> **PROBLEM REQUIREMENTS**:
Filter these entries so that only lines with the word "agent" remain.

[SUPPLIED MATERIAL]

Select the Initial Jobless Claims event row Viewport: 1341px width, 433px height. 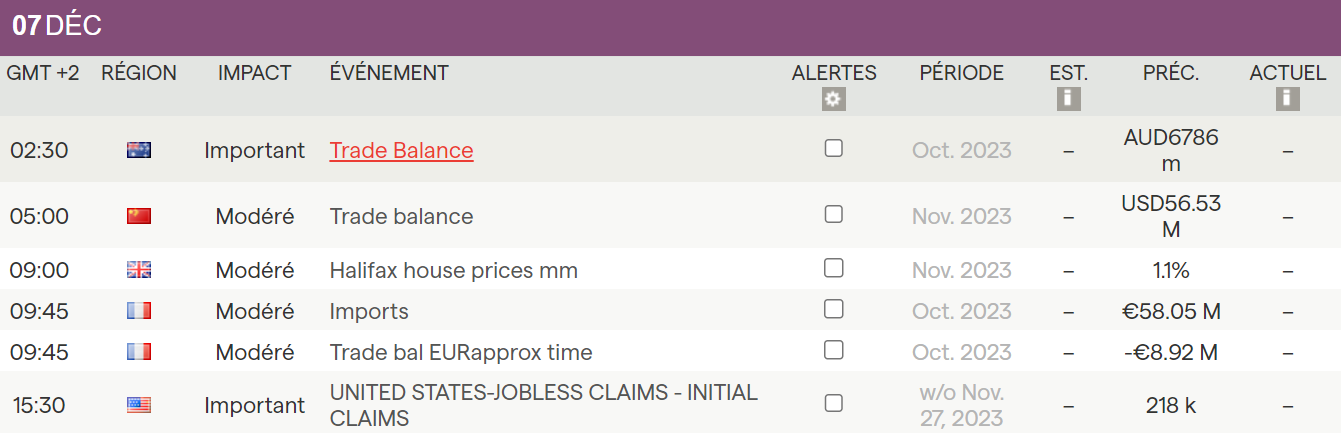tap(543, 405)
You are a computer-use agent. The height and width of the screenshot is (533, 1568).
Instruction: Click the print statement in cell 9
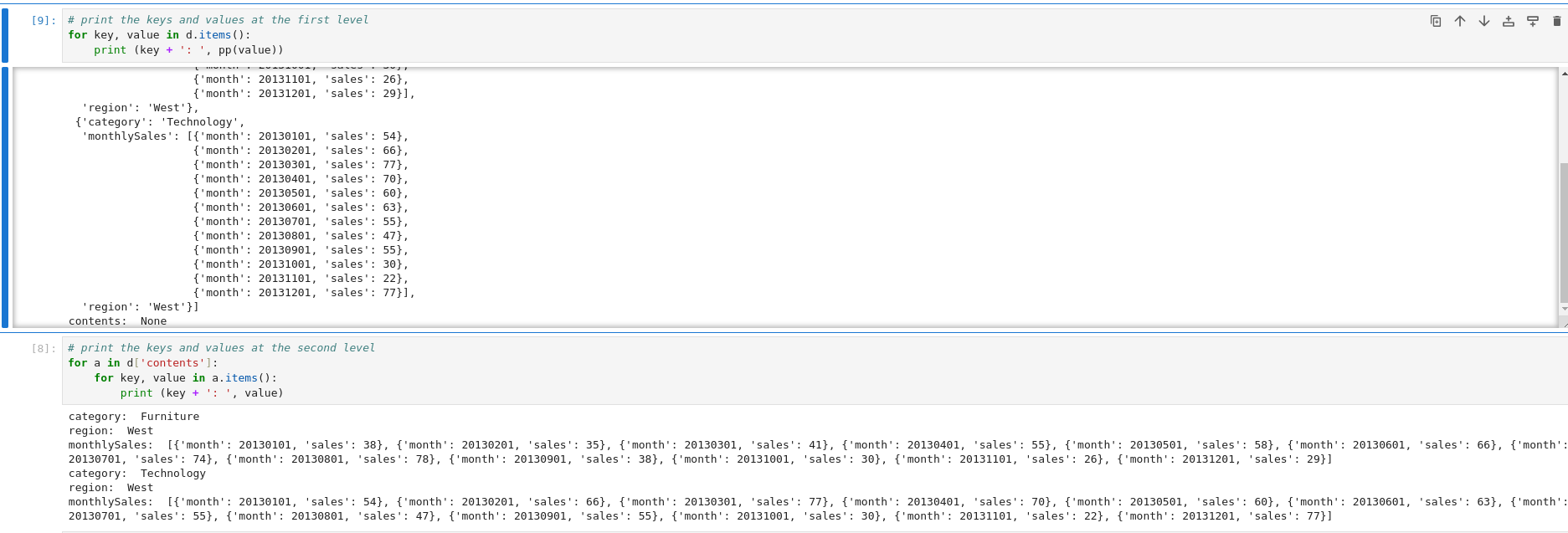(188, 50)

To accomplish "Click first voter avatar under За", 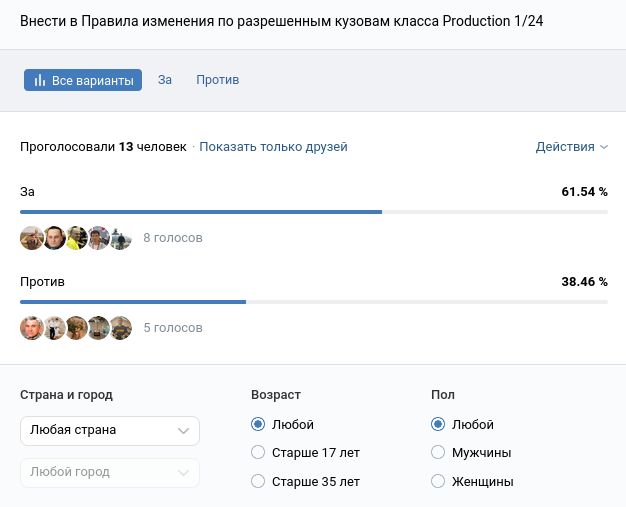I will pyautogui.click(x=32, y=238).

[/SUPPLIED MATERIAL]
[SUPPLIED MATERIAL]

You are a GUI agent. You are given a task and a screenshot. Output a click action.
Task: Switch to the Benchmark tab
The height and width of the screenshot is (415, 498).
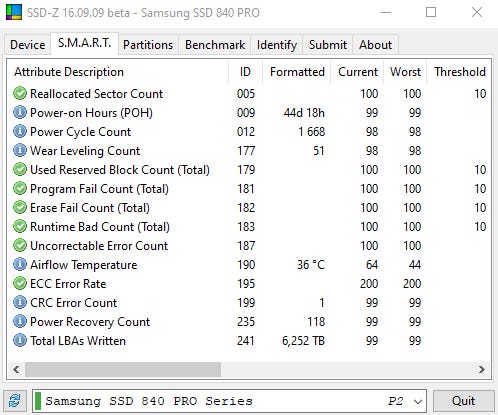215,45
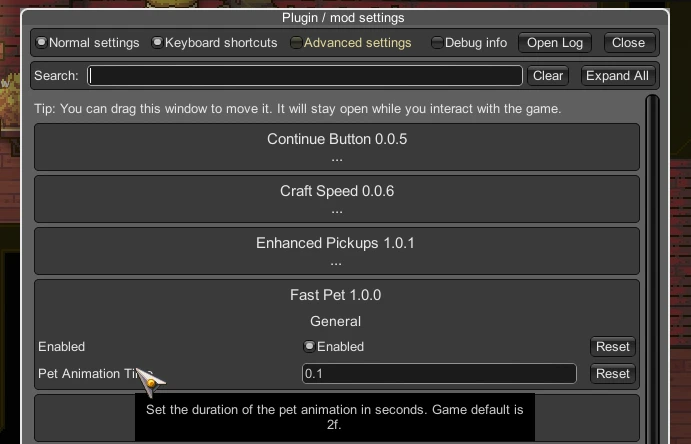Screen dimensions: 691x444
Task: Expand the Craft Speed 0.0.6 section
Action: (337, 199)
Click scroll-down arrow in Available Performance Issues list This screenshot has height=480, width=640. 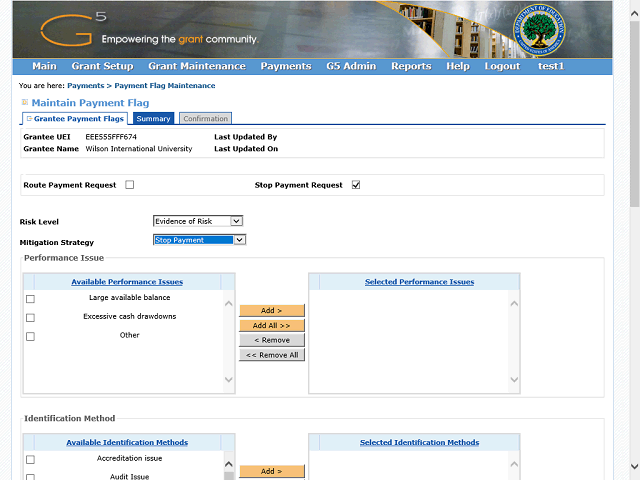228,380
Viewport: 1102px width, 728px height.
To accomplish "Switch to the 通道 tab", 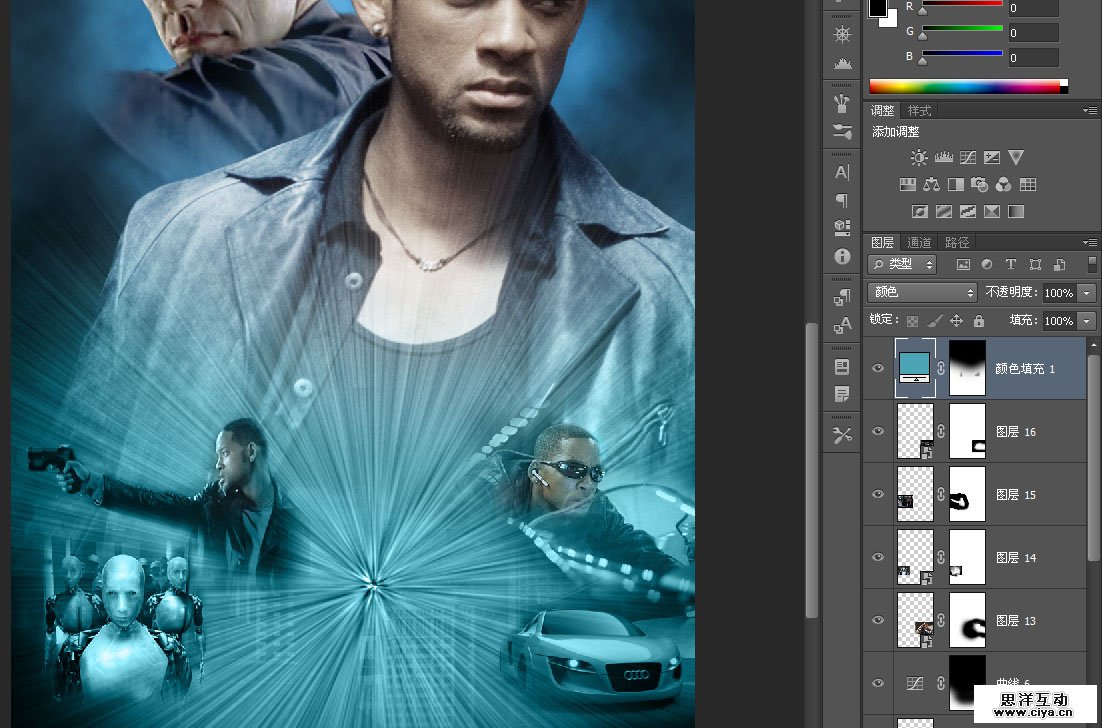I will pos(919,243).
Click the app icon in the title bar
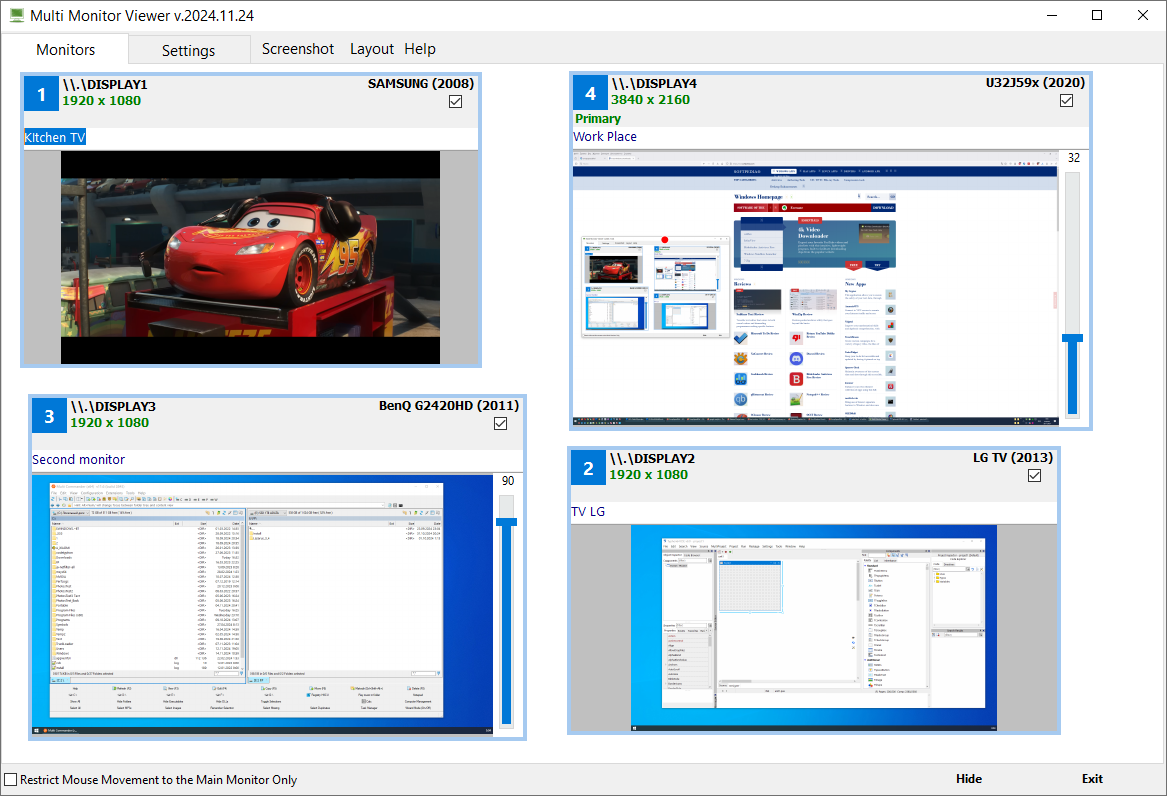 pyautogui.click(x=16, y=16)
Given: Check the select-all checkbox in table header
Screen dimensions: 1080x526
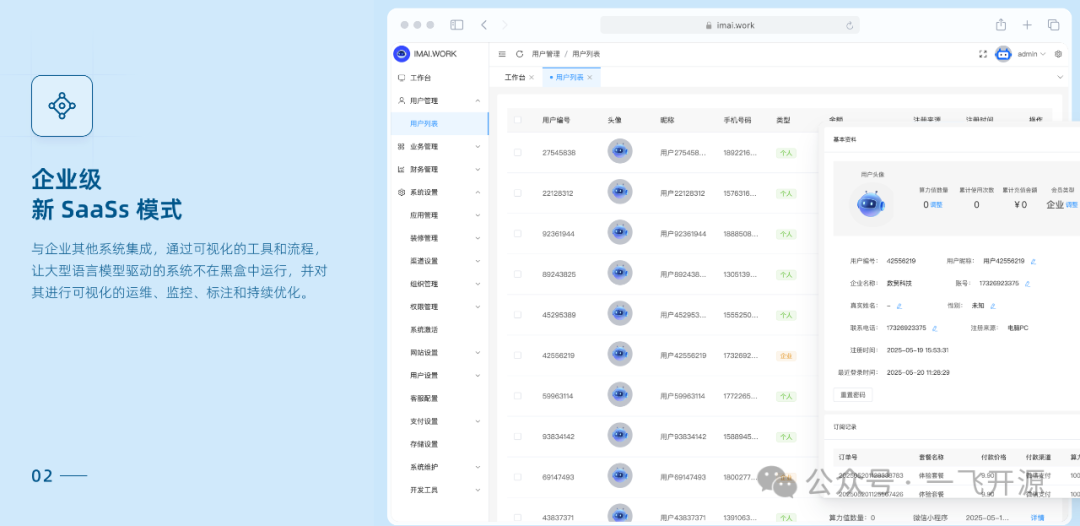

[/SUPPLIED MATERIAL]
[SUPPLIED MATERIAL]

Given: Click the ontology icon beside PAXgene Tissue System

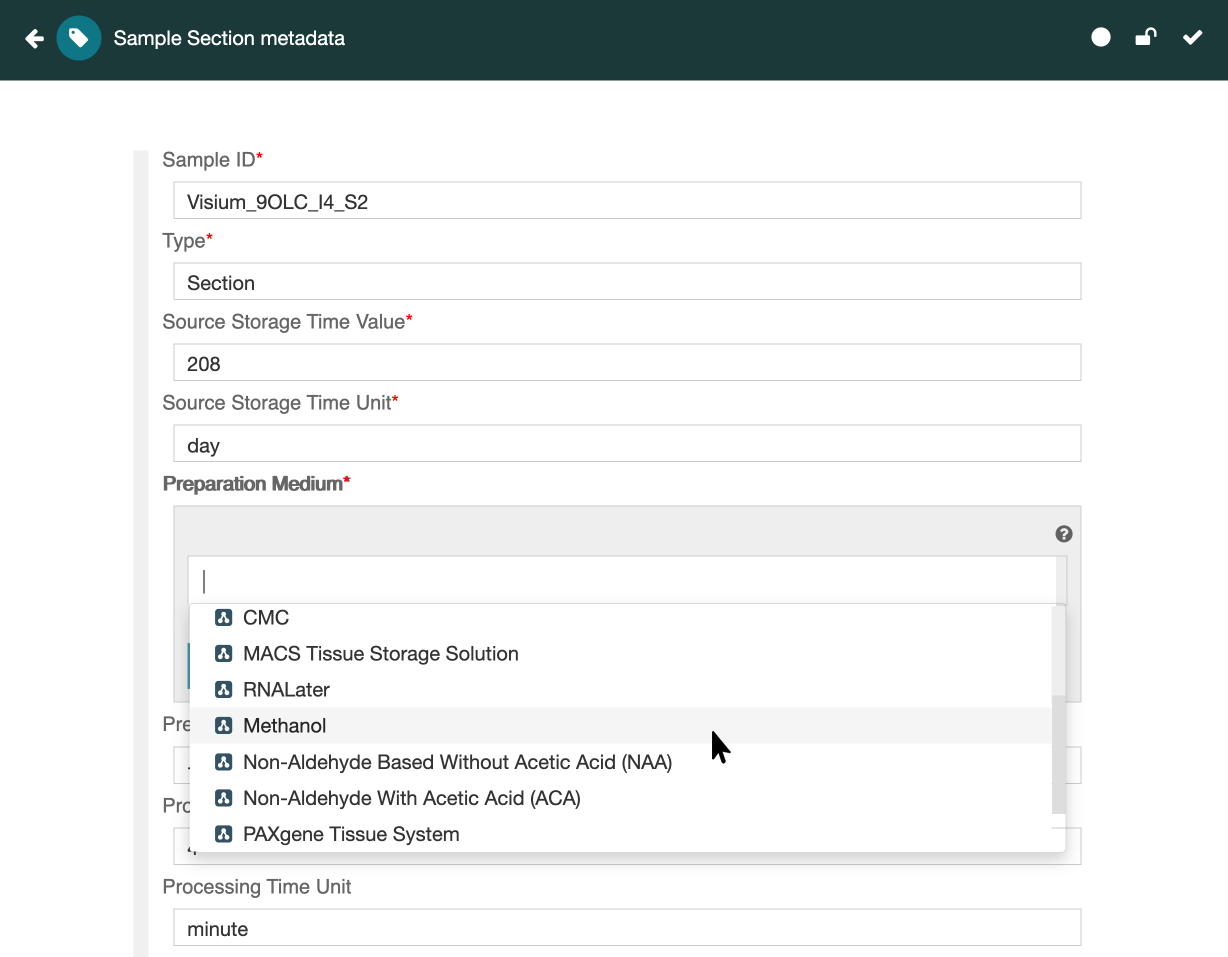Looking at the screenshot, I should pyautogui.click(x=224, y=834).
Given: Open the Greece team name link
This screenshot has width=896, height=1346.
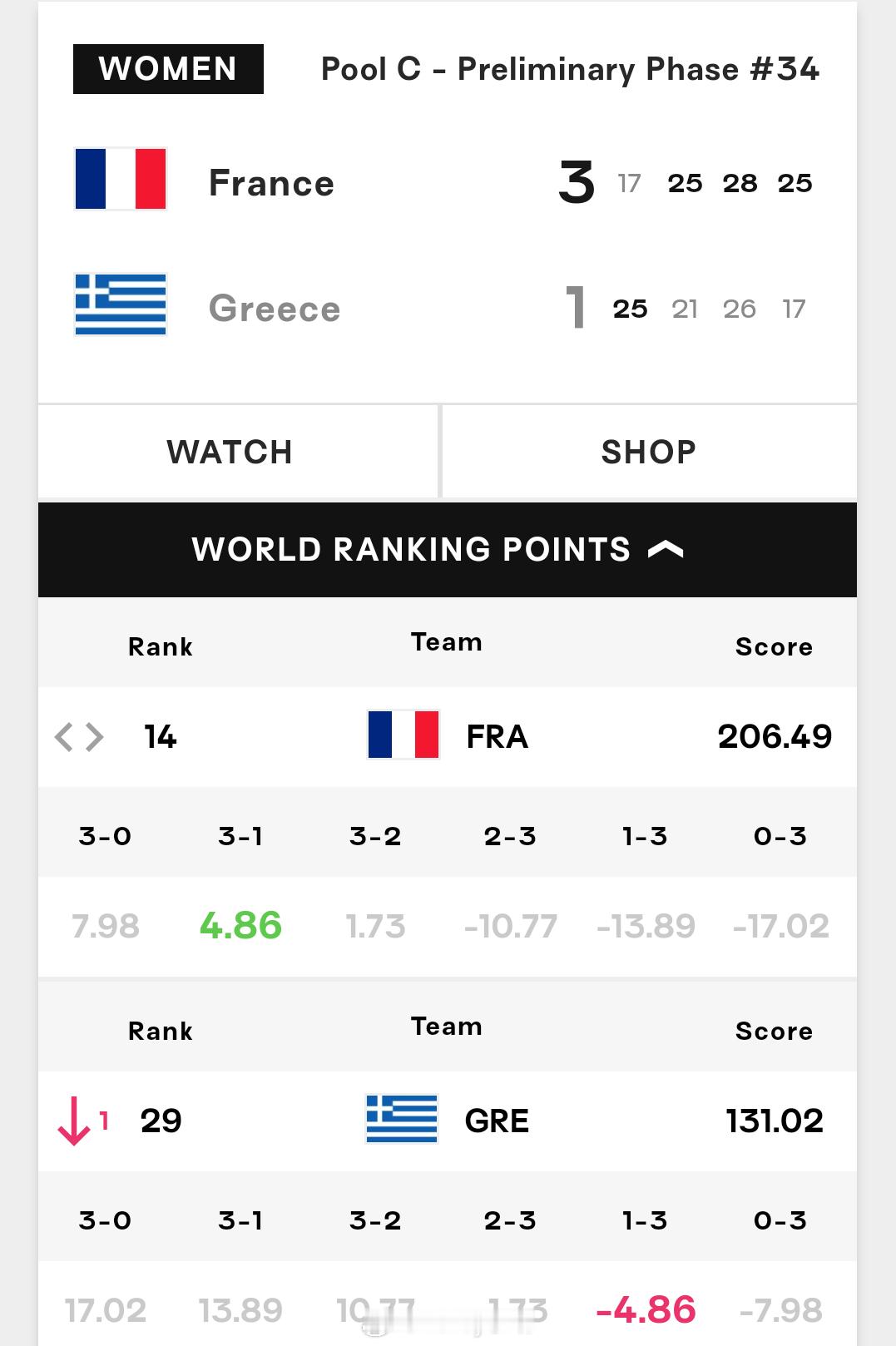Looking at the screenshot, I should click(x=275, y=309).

[/SUPPLIED MATERIAL]

> **ANSWER SECTION**:
You are a computer-use agent. The height and width of the screenshot is (533, 1568).
You are a GUI agent. You are given a task and a screenshot. Output a click action.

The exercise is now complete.